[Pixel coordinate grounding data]
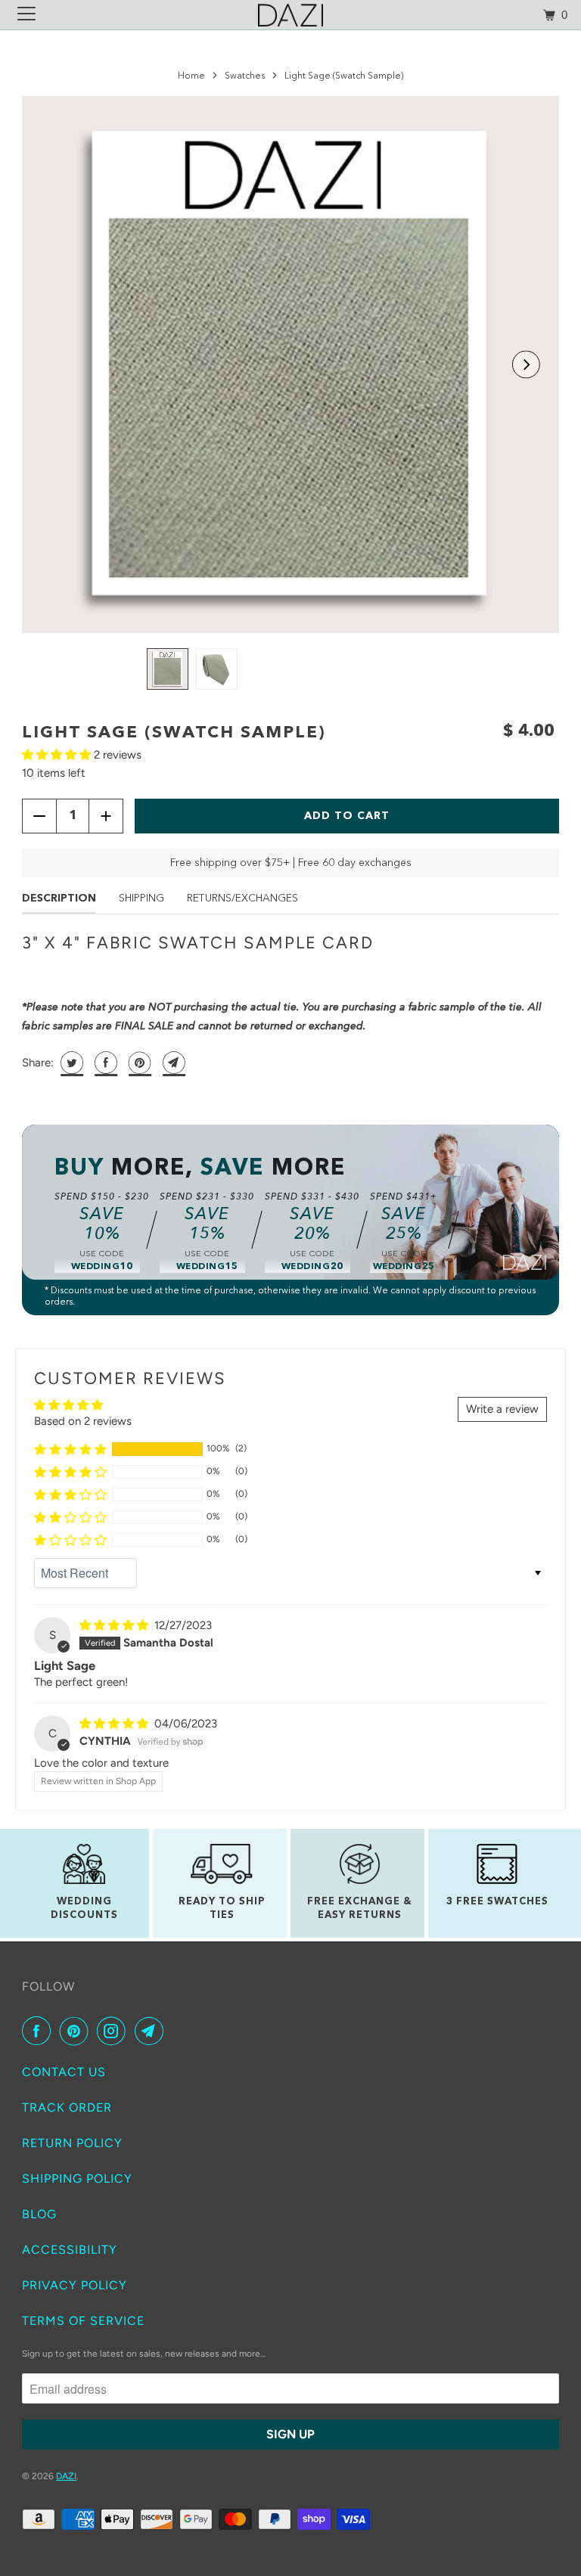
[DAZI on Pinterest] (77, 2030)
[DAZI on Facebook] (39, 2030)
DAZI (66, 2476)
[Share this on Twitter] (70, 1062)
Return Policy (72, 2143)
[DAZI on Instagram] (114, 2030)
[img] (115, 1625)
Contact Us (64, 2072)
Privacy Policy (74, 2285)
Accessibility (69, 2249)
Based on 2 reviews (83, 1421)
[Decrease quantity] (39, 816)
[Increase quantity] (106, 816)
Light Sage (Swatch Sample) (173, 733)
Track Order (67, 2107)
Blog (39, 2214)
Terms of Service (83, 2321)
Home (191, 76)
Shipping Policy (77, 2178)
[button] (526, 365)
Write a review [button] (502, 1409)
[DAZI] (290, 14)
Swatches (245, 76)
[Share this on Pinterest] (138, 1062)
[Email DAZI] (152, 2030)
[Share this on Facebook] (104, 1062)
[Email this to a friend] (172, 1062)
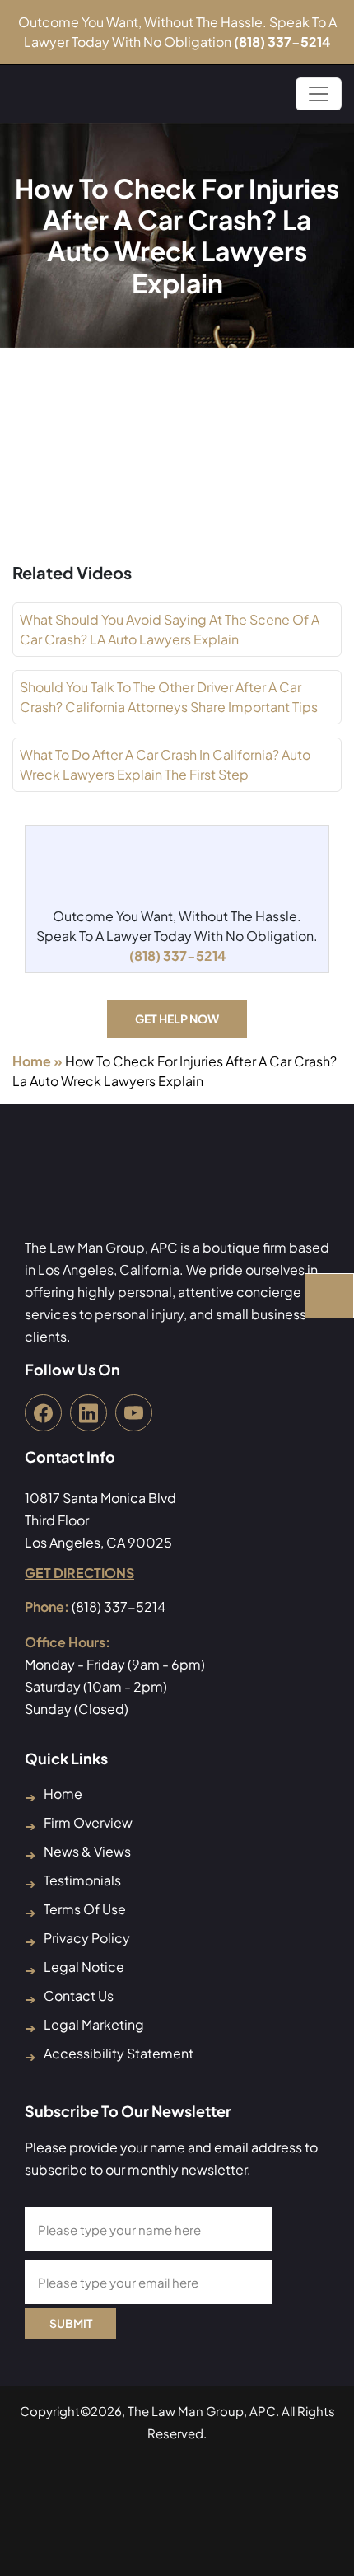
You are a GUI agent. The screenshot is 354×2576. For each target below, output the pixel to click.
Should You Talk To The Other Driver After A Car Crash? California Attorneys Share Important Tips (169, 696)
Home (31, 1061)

| The task |
Each line from the one that holds "Light Sage (Swatch Sample) (173, 733)" through the final line of the data must be retyped exactly; the pictures must not appear.

| Response to this exercise |
Light Sage (Swatch Sample) (173, 733)
Track Order (67, 2107)
Blog (39, 2214)
Terms of Service (83, 2321)
Home (191, 76)
Shipping Policy (77, 2178)
[button] (526, 365)
Write a review [button] (502, 1409)
[DAZI] (290, 14)
Swatches (245, 76)
[Share this on Pinterest] (138, 1062)
[Email DAZI] (152, 2030)
[Share this on Facebook] (104, 1062)
[Email this to a friend] (172, 1062)
You are a GUI agent. The screenshot is 354×2576. For each target below, output the pixel to click.
Should You Talk To The Other Driver After A Car Crash? California Attorneys Share Important Tips (169, 696)
Home (31, 1061)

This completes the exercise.